START INFORMATION

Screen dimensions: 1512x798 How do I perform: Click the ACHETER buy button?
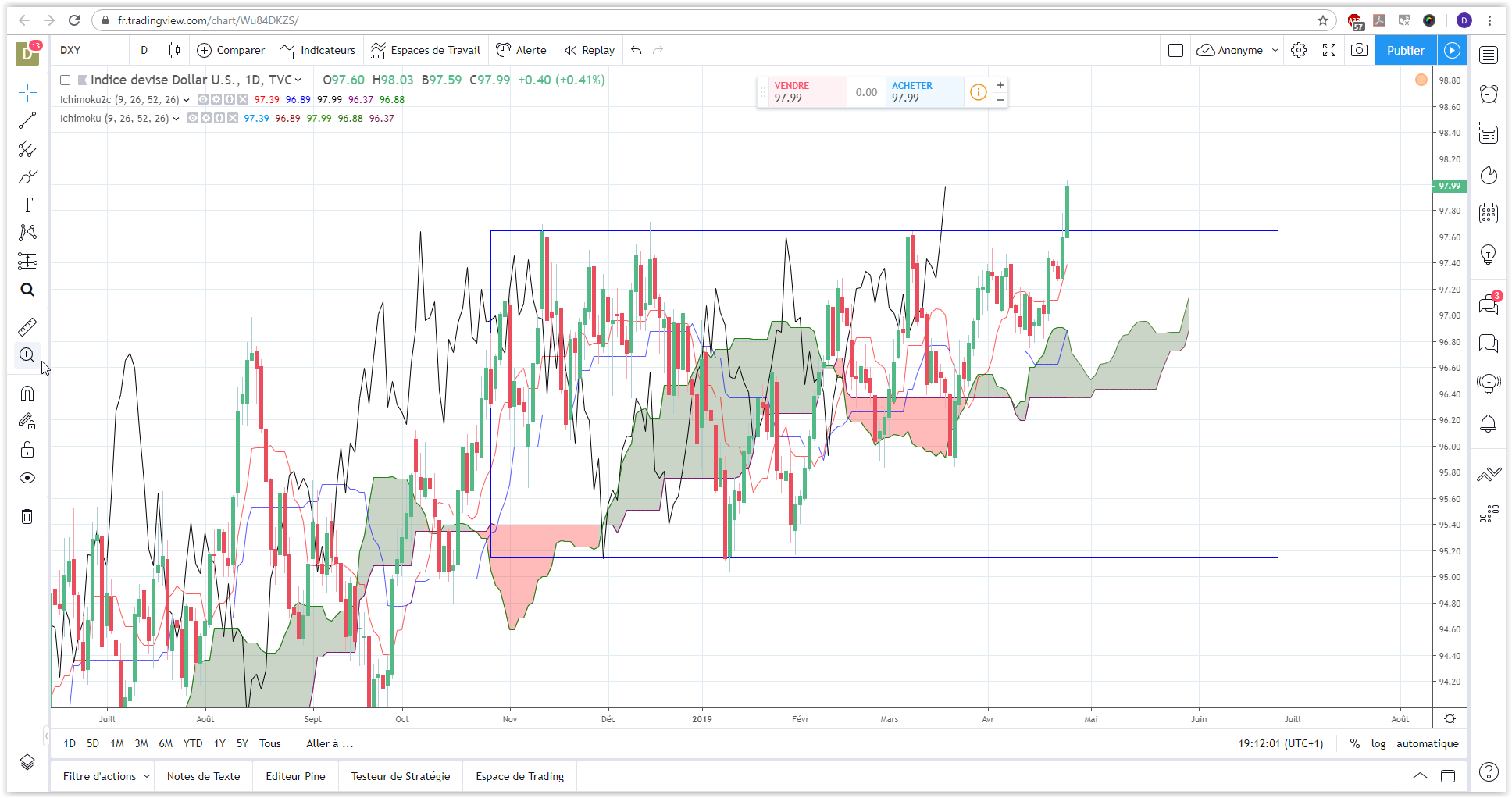pyautogui.click(x=925, y=92)
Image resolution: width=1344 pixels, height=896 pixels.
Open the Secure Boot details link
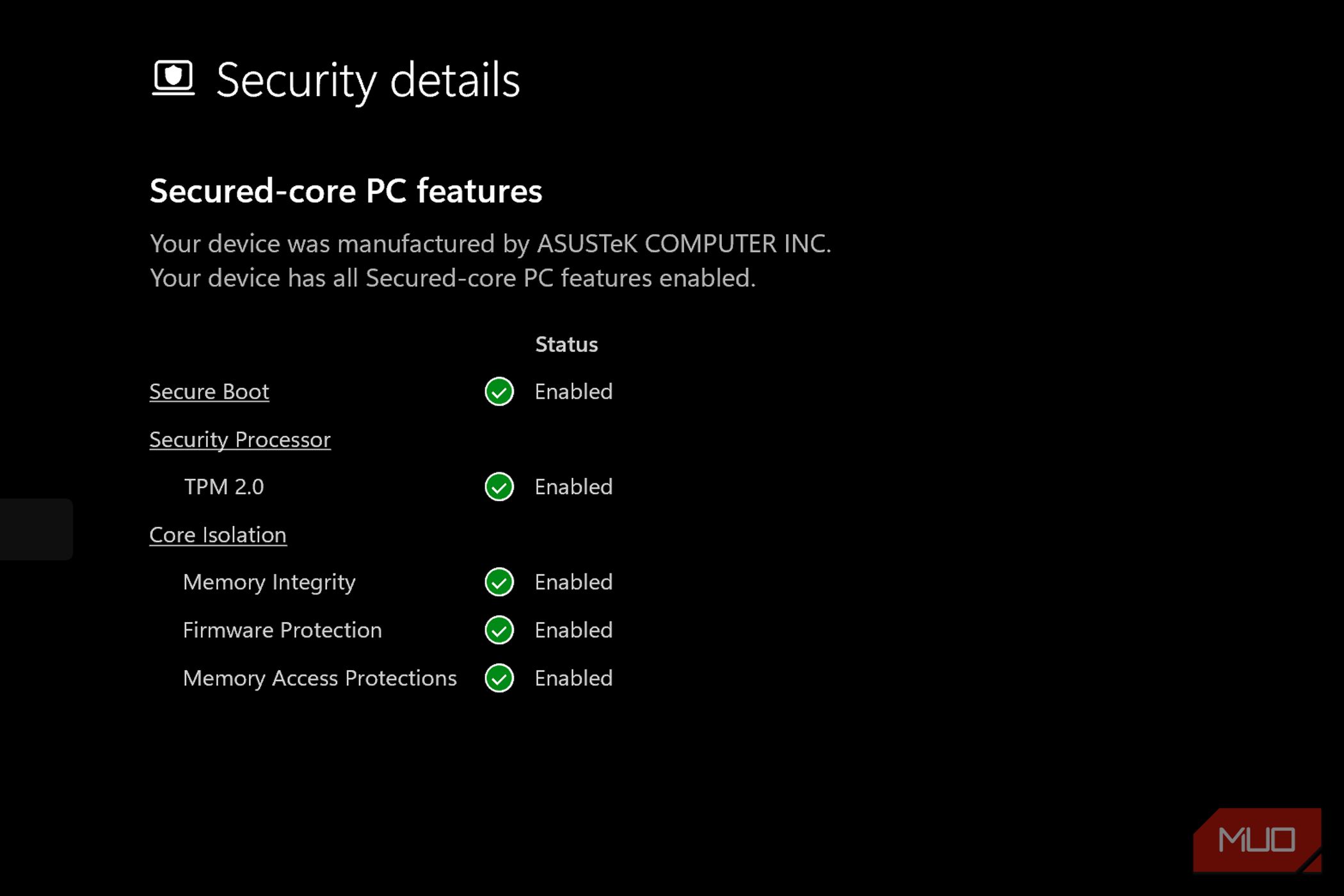[x=209, y=392]
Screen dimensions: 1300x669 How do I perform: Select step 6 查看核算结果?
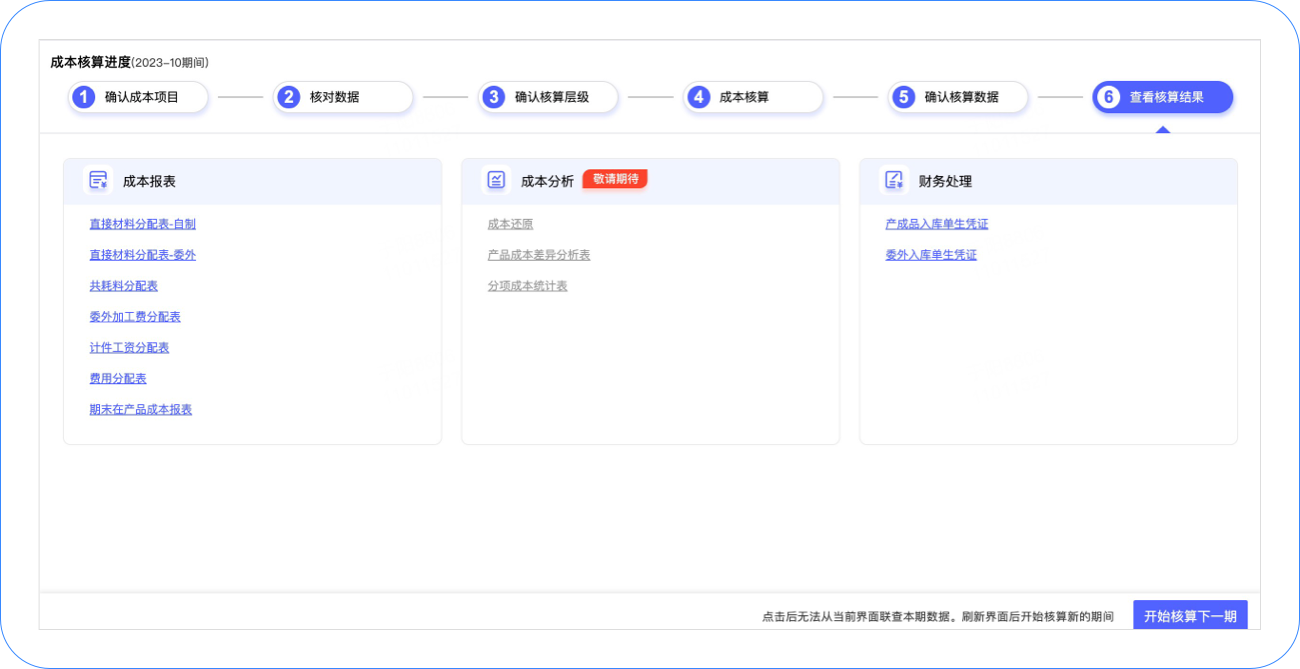click(1163, 97)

END INFORMATION

- PROBLEM DESCRIPTION
Skipping every picture, reproduce the records word for word.

- SOLUTION TO THIS TASK
Screen dimensions: 1512x798 How do I perform: Click the ACHETER buy button?
pyautogui.click(x=925, y=92)
Image resolution: width=1344 pixels, height=896 pixels.
Open the Secure Boot details link
[x=209, y=392]
Screen dimensions: 1300x669 How do I perform: Select step 6 查看核算结果?
click(1163, 97)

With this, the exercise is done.